Hay ocasiones en las que nos gusta presumir ante los demás de lo que somos, hemos conseguido o se nos da hacer bien. Nos gusta que nos miren bien y que nos tengan en consideración. Además, socialmente también nos sentimos bien cuando somos aceptados y los demás nos tienen en cuenta y quieren que estemos con ellos. Esto hace que nos esforcemos por conservar nuestra buena imagen y si se puede acrecentarla, mejor.
No podemos vivir sólo de apariencias, ni quedarnos en lo inmediato ni en lo superficial, porque entonces interiormente nos vaciamos. Corremos el riesgo de convertimos en personas frías que no tienen nada que ofrecer y que sólo están pendientes de lo pasajero y superficial. El ego es muy fácil de agrandarlo cuando entramos en esta dinámica. Hay que estar muy atentos para que lo material, el físico, la moda, el prestigio… no se conviertan en el centro de la vida, pues hace que sin darnos cuenta los demás nos reconozcan por estas cualidades y tengan una buena opinión. Corremos entonces el riesgo de caer en la presunción.
El mundo en el que vivimos se encarga muy bien de esto, con una maquinaria mediática y social funcionando a pleno rendimiento. Que tus metas no sean tener una buena imagen, un buen aspecto físico o aparentar más de lo que eres para que piensen bien de ti. Todos sabemos que la apariencia no importa, que lo importante es lo que hay en el interior de cada uno, pero es verdad que todos buscamos que nos vean bien y no quedar mal ante los demás.

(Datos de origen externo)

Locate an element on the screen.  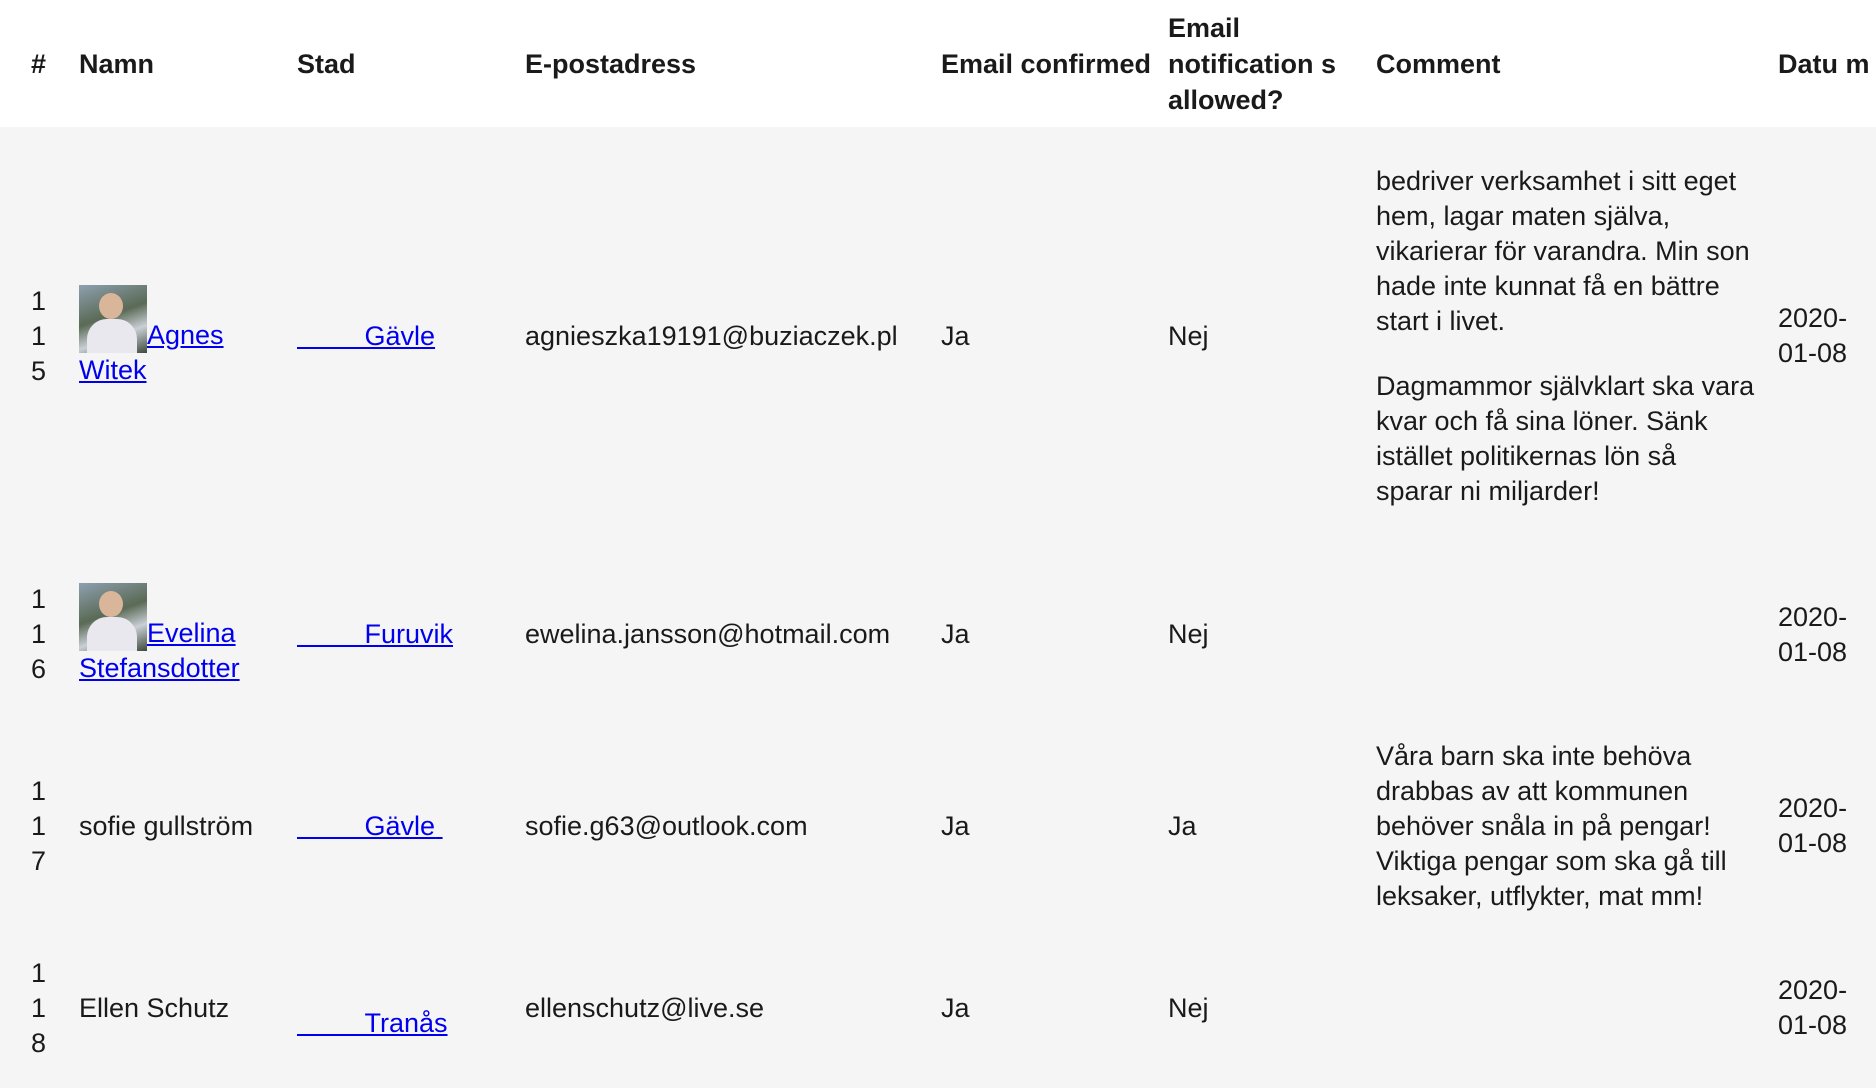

Jesús hace una clara referencia a esta actitud en el evangelio con la parábola del fariseo y el publicano: «Dos hombres subieron al templo a orar. Uno era fariseo; el otro, publicano. El fariseo, erguido, oraba así en su interior: “¡Oh Dios!, te doy gracias porque no soy como los demás hombres: ladrones, injustos, adúlteros; ni tampoco como ese publicano. Ayuno dos veces por semana y pago el diezmo de todo lo que tengo”. El publicano, en cambio, quedándose atrás, no se atrevía ni a levantar los ojos al cielo, sino que se golpeaba el pecho, diciendo: “¡Oh Dios!, ten compasión de este pecador”. Os digo que este bajó a su casa justificado, y aquel no. Porque todo el que se enaltece será humillado, y el que se humilla será enaltecido» (Lc 18, 9-14).

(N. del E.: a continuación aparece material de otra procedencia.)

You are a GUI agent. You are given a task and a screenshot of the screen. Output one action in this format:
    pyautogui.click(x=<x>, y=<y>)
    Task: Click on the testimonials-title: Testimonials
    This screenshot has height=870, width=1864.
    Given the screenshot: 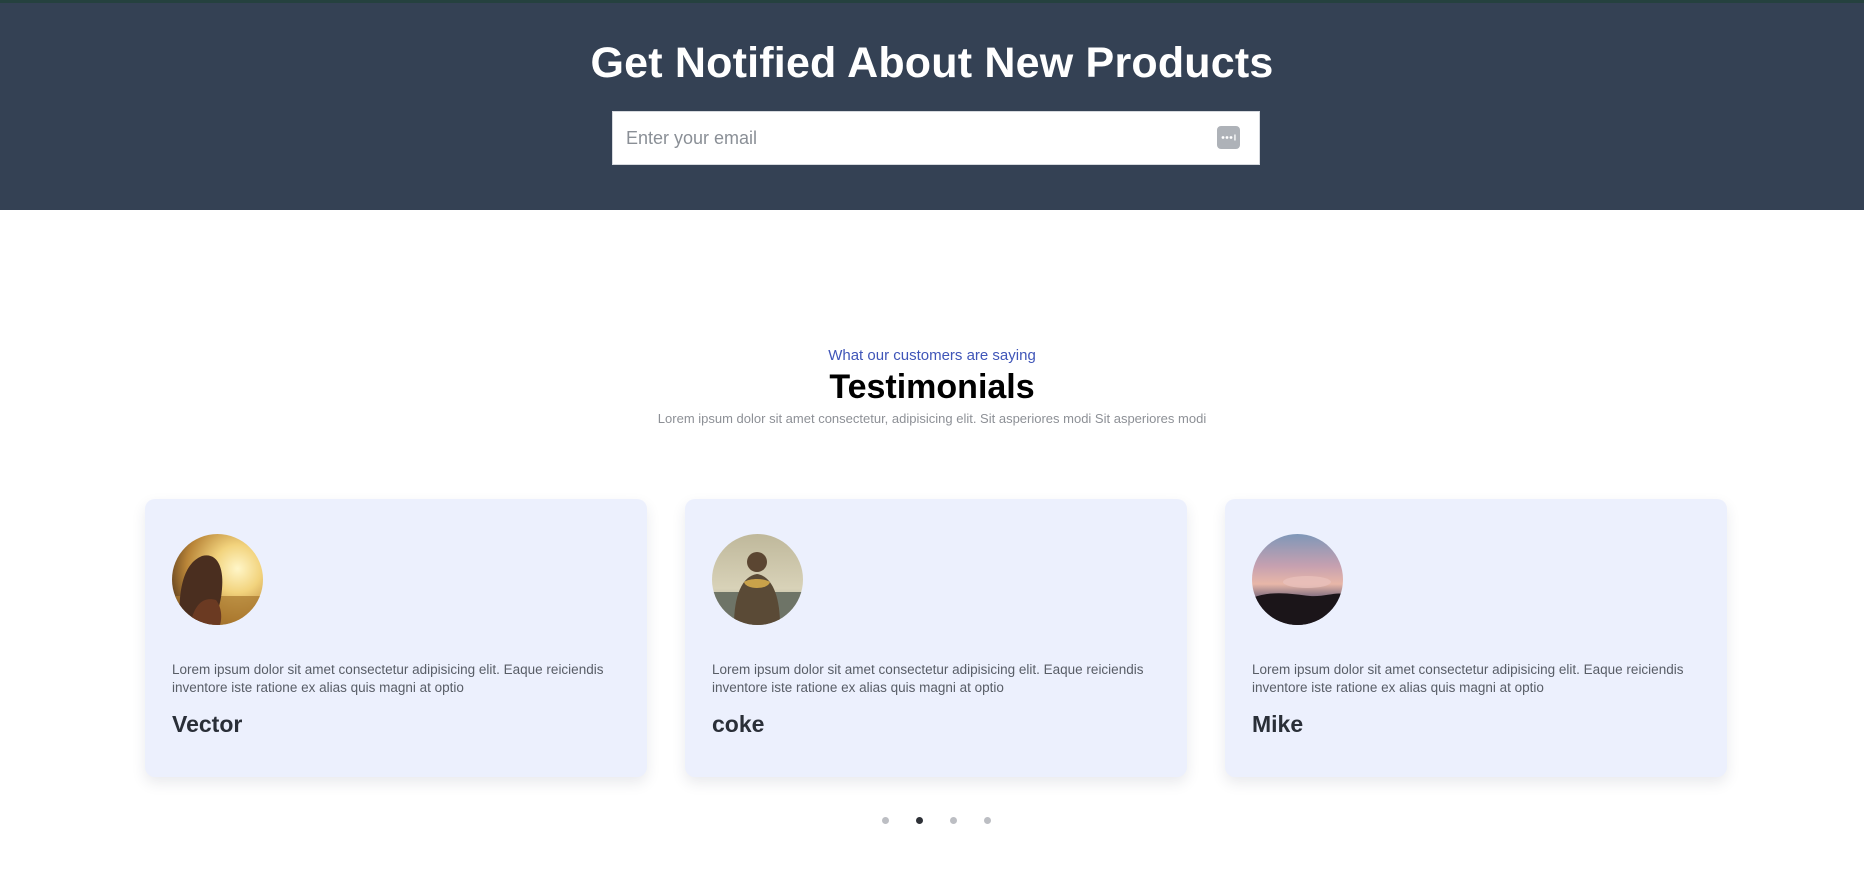 What is the action you would take?
    pyautogui.click(x=932, y=387)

El fariseo cayó en el orgullo espiritual. Lo que hace es difícil y se le puede alabar el esfuerzo, pero el sentido que le da a sus actos es lo que le condena. Lo que hacemos nos tiene que nacer de dentro, no para que los demás nos reconozcan nuestros méritos. Y no nos podemos vanagloriar de lo que realizamos, como los ayunos y las limosnas. Y es que el fariseo usa a Dios para su propia gloria. En cambio, el publicano es sincero consigo mismo, se considera indigno y pecador y reconoce su culpa, por eso Dios le mira con compasión, le perdona y salva.
Que esta sea la norma de tu vida, actuar desde la sencillez, la verdad y la honestidad contigo mismo. No desprecies en tu corazón y en tu interior a los demás por su apariencia o condición. Necesitas de Dios y muéstrale tus deseos, desde tu pobre condición de pecador, para que comprendas qué es lo que Dios te pide. Esta es la grandeza del publicano y la tuya, reconocer que constantemente en tu vida necesitas de la misericordia de Dios. Dios es compasivo y si quiere que seas humilde no es para que te pisoteen y humillen, sino para ensalzarte, para hacerte grande. No quiere que actúes de cara a la galería, sino desde el corazón, porque delante de un corazón humilde, Dios abre totalmente su corazón para que entres y te sientas lleno de su Amor inmenso. Cada vez que reces dile al Señor: «“¡Oh Dios!, ten compasión de este pecador”.» (Lc 18, 13). Que tu mirada siempre esté llena del mismo amor que Cristo te da desde la cruz.